─── Records shown ───

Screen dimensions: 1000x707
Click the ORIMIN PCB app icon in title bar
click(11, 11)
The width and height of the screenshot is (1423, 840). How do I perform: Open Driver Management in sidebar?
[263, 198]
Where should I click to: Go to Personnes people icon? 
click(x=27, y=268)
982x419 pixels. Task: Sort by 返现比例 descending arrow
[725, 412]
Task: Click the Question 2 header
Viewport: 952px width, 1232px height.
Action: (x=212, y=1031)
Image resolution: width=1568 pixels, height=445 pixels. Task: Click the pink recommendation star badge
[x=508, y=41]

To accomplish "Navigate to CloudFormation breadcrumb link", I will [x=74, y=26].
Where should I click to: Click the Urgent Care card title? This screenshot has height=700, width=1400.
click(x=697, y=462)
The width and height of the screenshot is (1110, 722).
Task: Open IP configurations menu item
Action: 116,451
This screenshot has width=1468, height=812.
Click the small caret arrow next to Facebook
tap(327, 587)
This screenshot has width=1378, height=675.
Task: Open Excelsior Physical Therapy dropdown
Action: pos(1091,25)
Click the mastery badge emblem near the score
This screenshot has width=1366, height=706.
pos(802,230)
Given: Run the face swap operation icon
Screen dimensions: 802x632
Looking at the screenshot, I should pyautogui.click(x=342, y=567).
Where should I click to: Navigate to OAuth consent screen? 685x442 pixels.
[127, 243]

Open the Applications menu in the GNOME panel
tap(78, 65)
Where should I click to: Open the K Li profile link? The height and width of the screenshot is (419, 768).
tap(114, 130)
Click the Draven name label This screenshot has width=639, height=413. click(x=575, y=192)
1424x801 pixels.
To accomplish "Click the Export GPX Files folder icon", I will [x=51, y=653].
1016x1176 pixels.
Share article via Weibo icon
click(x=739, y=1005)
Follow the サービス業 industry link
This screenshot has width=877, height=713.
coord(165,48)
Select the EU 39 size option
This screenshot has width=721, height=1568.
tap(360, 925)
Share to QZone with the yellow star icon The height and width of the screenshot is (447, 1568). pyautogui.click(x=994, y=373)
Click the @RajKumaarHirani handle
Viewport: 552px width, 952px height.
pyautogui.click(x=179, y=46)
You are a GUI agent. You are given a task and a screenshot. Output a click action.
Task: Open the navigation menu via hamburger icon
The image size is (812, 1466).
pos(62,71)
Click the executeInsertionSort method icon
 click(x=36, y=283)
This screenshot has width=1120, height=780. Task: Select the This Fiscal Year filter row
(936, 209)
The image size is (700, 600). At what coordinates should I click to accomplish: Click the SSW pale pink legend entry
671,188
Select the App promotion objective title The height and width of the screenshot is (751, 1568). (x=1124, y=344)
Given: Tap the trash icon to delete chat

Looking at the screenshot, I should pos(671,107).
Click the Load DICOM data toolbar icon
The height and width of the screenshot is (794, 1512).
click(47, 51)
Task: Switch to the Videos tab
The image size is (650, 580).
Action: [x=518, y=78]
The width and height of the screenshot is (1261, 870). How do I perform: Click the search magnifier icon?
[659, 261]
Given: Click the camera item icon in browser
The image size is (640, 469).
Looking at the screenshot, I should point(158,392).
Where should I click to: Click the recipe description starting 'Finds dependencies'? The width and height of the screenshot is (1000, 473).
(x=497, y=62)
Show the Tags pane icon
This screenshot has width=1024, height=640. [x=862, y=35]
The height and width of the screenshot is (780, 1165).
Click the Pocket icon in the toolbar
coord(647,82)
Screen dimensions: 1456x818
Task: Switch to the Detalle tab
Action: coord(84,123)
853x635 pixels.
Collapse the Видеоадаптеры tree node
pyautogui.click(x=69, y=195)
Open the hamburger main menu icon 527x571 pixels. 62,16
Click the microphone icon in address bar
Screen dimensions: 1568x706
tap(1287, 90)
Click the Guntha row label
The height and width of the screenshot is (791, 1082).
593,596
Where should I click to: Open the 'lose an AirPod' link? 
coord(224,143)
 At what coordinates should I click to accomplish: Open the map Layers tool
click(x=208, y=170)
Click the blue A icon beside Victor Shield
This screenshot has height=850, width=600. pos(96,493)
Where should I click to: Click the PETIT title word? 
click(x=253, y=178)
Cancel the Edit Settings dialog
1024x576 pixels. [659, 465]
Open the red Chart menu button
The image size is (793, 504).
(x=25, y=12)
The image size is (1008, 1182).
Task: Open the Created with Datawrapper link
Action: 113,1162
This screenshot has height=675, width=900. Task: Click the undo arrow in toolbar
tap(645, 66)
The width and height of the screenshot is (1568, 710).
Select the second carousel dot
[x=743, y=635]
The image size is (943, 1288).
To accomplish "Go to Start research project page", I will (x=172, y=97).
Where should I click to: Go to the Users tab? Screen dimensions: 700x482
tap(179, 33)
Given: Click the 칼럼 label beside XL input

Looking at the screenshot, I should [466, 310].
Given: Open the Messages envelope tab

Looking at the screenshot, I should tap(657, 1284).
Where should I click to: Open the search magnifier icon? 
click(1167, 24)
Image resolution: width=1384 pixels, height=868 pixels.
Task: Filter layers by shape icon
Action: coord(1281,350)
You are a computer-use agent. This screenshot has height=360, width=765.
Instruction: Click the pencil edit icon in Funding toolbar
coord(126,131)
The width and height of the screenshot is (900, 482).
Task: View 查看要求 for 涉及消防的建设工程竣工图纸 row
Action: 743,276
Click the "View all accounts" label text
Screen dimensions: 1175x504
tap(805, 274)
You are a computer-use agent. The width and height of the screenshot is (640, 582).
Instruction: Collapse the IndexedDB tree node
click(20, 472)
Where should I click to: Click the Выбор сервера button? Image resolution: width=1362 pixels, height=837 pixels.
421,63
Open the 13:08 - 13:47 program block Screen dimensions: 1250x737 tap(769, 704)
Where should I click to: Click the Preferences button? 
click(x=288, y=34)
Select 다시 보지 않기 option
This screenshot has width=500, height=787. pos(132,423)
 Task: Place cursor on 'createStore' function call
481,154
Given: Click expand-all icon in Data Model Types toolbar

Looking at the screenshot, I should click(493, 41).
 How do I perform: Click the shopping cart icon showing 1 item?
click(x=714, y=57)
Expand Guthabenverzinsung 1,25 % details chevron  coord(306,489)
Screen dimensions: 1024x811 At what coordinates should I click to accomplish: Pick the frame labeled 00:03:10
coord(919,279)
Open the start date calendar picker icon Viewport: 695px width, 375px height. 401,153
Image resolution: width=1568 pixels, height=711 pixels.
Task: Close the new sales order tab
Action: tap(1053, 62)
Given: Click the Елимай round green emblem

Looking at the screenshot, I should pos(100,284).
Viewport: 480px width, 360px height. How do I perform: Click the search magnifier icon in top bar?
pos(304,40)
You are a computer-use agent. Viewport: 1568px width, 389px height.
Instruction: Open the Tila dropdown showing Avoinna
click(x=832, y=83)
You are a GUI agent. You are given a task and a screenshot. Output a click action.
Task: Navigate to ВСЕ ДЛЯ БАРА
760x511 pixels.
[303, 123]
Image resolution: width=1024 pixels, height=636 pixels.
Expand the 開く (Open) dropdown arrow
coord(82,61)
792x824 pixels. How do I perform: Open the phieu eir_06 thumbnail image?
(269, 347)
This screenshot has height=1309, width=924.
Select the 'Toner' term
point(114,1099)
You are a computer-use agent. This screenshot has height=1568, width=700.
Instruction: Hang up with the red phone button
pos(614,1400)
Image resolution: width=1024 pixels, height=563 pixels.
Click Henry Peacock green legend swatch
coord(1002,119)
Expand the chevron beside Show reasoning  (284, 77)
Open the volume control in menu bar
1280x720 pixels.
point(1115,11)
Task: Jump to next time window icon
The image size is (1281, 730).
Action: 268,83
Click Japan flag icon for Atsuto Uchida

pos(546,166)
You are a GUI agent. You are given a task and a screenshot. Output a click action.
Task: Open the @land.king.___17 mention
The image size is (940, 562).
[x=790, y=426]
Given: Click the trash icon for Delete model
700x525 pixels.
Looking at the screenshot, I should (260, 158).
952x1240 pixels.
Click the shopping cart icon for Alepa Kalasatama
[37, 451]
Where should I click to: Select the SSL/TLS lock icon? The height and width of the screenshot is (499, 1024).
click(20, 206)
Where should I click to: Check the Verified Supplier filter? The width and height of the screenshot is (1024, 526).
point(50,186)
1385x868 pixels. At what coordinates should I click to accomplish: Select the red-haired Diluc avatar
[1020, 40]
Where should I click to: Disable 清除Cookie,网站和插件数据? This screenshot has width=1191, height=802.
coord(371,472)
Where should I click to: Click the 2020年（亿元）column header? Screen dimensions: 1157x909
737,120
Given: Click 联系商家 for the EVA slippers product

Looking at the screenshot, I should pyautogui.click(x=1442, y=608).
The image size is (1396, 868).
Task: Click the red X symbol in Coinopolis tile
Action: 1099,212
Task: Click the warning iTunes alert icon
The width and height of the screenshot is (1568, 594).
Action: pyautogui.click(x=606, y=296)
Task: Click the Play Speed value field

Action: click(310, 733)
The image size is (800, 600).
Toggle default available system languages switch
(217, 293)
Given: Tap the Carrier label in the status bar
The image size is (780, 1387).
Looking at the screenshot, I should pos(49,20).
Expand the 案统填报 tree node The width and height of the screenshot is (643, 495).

───

Restate word for word the lines above, beginning with the one that contains "Click the shopping cart icon for" and ending with the last line.

Click the shopping cart icon for Alepa Kalasatama
[37, 451]
Where should I click to: Select the SSL/TLS lock icon? The height and width of the screenshot is (499, 1024).
click(20, 206)
Where should I click to: Check the Verified Supplier filter? The width and height of the screenshot is (1024, 526).
point(50,186)
1385x868 pixels. At what coordinates should I click to accomplish: Select the red-haired Diluc avatar
[1020, 40]
Where should I click to: Disable 清除Cookie,网站和插件数据? This screenshot has width=1191, height=802.
coord(371,472)
Where should I click to: Click the 2020年（亿元）column header? Screen dimensions: 1157x909
737,120
Given: Click 联系商家 for the EVA slippers product

Looking at the screenshot, I should pyautogui.click(x=1442, y=608).
The image size is (1396, 868).
Task: Click the red X symbol in Coinopolis tile
Action: 1099,212
Task: Click the warning iTunes alert icon
The width and height of the screenshot is (1568, 594).
Action: pyautogui.click(x=606, y=296)
Task: Click the Play Speed value field

Action: click(310, 733)
The image size is (800, 600).
Toggle default available system languages switch
(217, 293)
Given: Tap the Carrier label in the status bar
The image size is (780, 1387).
Looking at the screenshot, I should pos(49,20).
Expand the 案统填报 tree node The width and height of the screenshot is (643, 495).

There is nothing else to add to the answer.